Google Cloud forms a new strategic partnership, this time with Stack Overflow, promising to bring GenAI to millions of developers.
DeepMind unveils its new GenAI tool that can create Super Mario-like games from square one.
Leo, a privacy-oriented AI assistant from Brave, is now available on Android.
Apple scraps its autonomous electric car project and redirects efforts toward new GenAI initiatives.
A Canadian attorney gets chastised in a B.C. court for citing fake cases made up by ChatGPT.
Europe:
The historic EU AI Act vote, set to define the legislative future of AI technology in Europe, gets moved to March 13.
The world’s largest trade show for the telecoms industry takes place in Barcelona, Spain, with global players like Huawei presenting their AI solutions.
Mistral Large by France’s Mistral AI is touted to be the second best LLM available via an API, second only to GPT-4 and ahead of Claude 2, Gemini Pro, and Llama 2 70B.
Asia:
In China, the first ever AI-generated cartoon series airs on state TV, as the country’s leading tech company, Alibaba, slashes its Cloud services prices by as much as 55% to attract AI developers.

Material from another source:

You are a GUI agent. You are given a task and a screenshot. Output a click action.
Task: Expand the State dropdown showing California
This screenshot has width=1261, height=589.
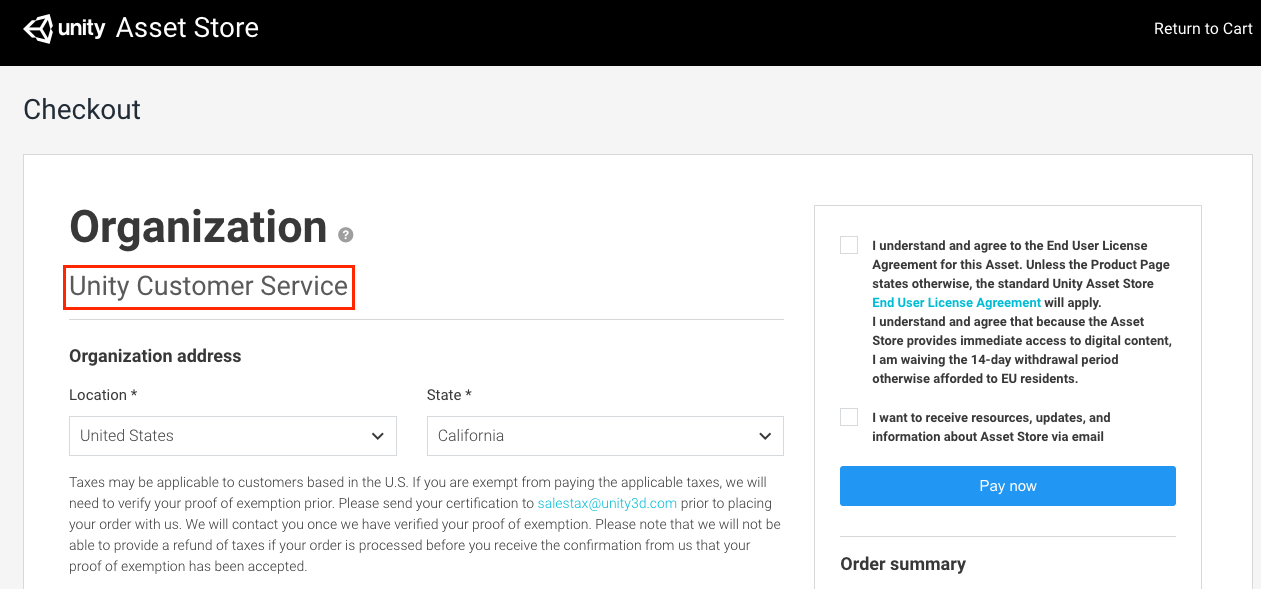(x=605, y=436)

India’s politicians are outraged over Gemini’s responses that refer to PM Modi’s policies as “fascist.”
Meta’s CEO, Mark Zuckerberg, meets with Japan’s leader, Fumio Kishida, in Tokyo to discuss the future of AI.
Australia:
Tech giants claim that Australia’s new safety standards will, in fact, limit the effectiveness of AI models in preventing misuse and unlawful behavior.